A muchos amigos les parece que Barcelona está petada de gente y que ya no quedan en esta ciudad lugares por donde pasear o salir a cenar sin sentir en el cogote el aliente del turismo. Y a otros les parece insoportable que a cualquier sitio que vayas te hablen siempre en catalán, antes de saber si eres gallego, turco o alemán. Pero yo tampoco tengo ese problema y jamás he sentido la más mínima desconsideración por el hecho de que hablen entre ellos un catalán que yo no hablo en la intimidad, pero que pillo lo suficiente para no sentirme aislado durante cualquier conversación. Y también sé -aunque esto es un secreto- que la preciosa iglesia de Santa María del Mar suele estar silenciosa y recogida y que en su entorno hay buenos lugares para almorzar a la catalana y para degustar muy buen café antes de regresar, para cenar, al paseo de Gracia, una de las modernas arterias más hermosas del mundo.

Pero no dejé de ir, como ya dije, a dos mítines independentistas, uno de Esquerra Republicana y el otro de Junts per Catalunya. Y tuve la extraña sensación de que entre el mundo que se ve y se vive fuera y el que se narra y se sufre dentro no hay, apenas, ninguna coincidencia. Toda la política catalana, especialmente la independentista, gira en torno a un conflicto totalmente fabulado que la gente vive con una pasión a veces muy intensa, que recuerda la tensión que se vive en los teatros del Eixample, en las óperas del Liceo o en los encuentros del Camp Nou. La pasión es real e intensa, pero no está conectada con los problemas y el ambiente de las calles. Y cuando termina el mitin y la gente vuelve a la realidad, hay que recorrer la misma distancia que cuando acabamos de ver La Guerra de las Galaxias y nos vamos a la parada más cercana a esperar el autobús.
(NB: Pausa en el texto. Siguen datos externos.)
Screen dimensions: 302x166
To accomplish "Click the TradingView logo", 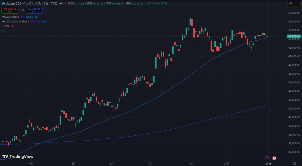I will (x=18, y=157).
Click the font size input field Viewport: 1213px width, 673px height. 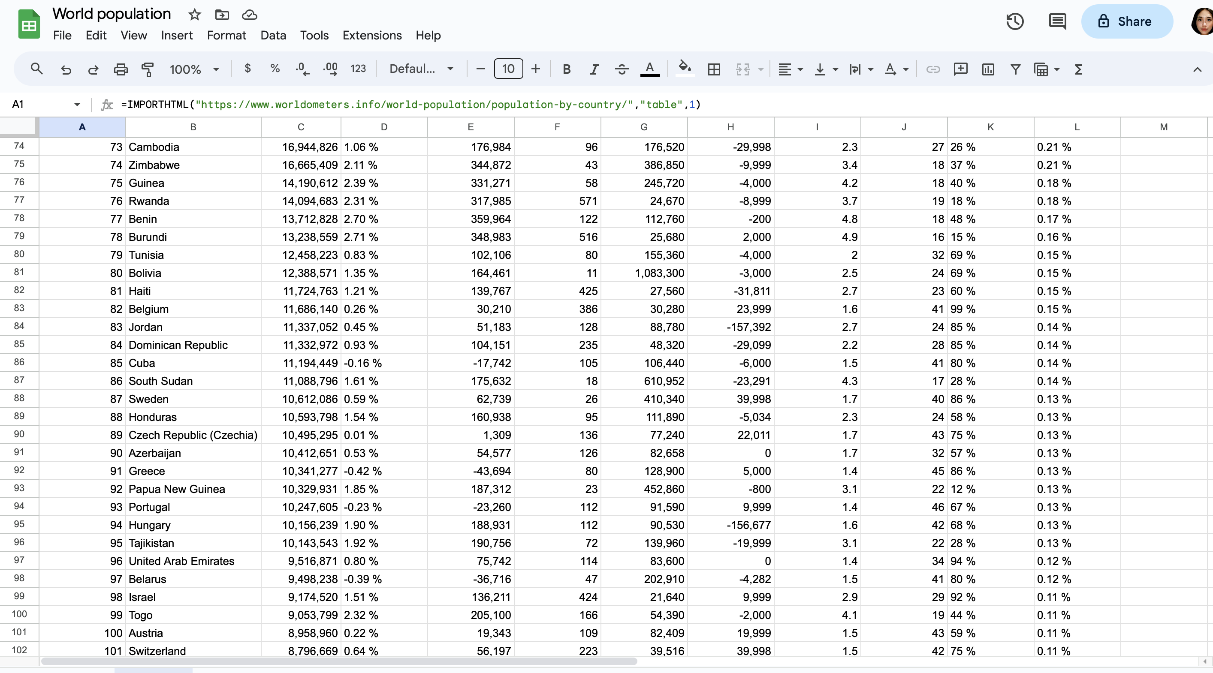click(x=508, y=69)
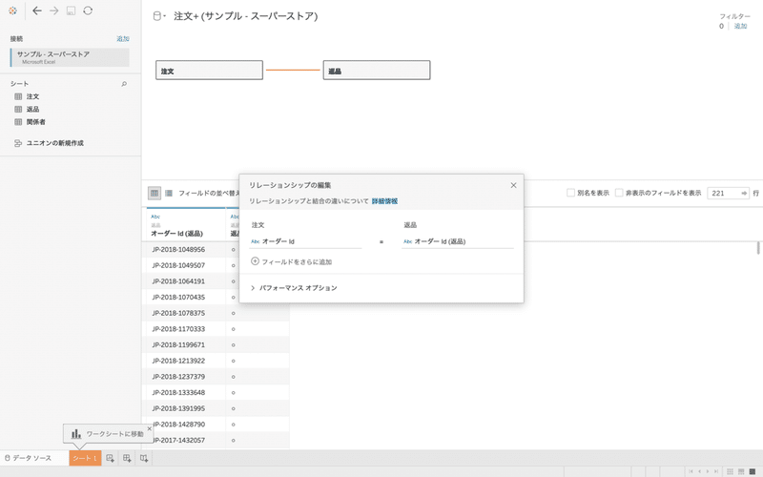Click the new worksheet icon

coord(111,459)
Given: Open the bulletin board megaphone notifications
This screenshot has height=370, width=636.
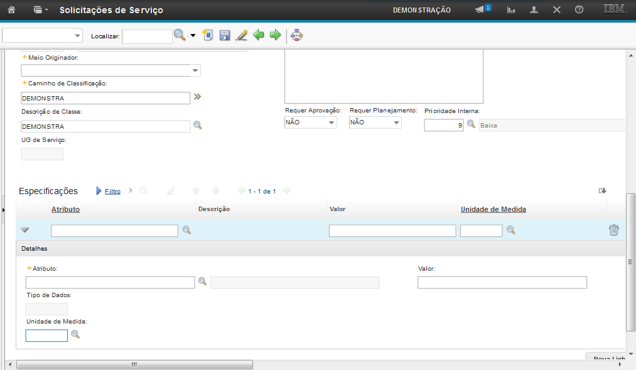Looking at the screenshot, I should (x=480, y=10).
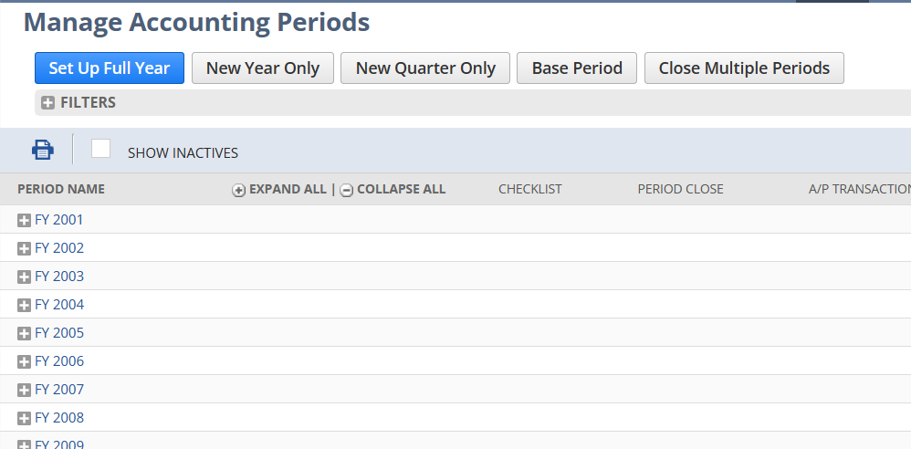Click the plus icon next to FY 2005
911x449 pixels.
(x=25, y=333)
La política catalana es un enorme problema, pero apenas tiene problemas concretos. Gira sobre sí misma como un torbellino de difícil solución, porque apenas necesitan nada de lo que se les puede dar y porque casi todo lo exigen es utópico, extemporáneo, de alto riego, o un puro disparate. Por eso les resumo esta crónica en trece palabras: Cataluña bien; su política un desastre; y Barcelona hermosa y alegre como siempre.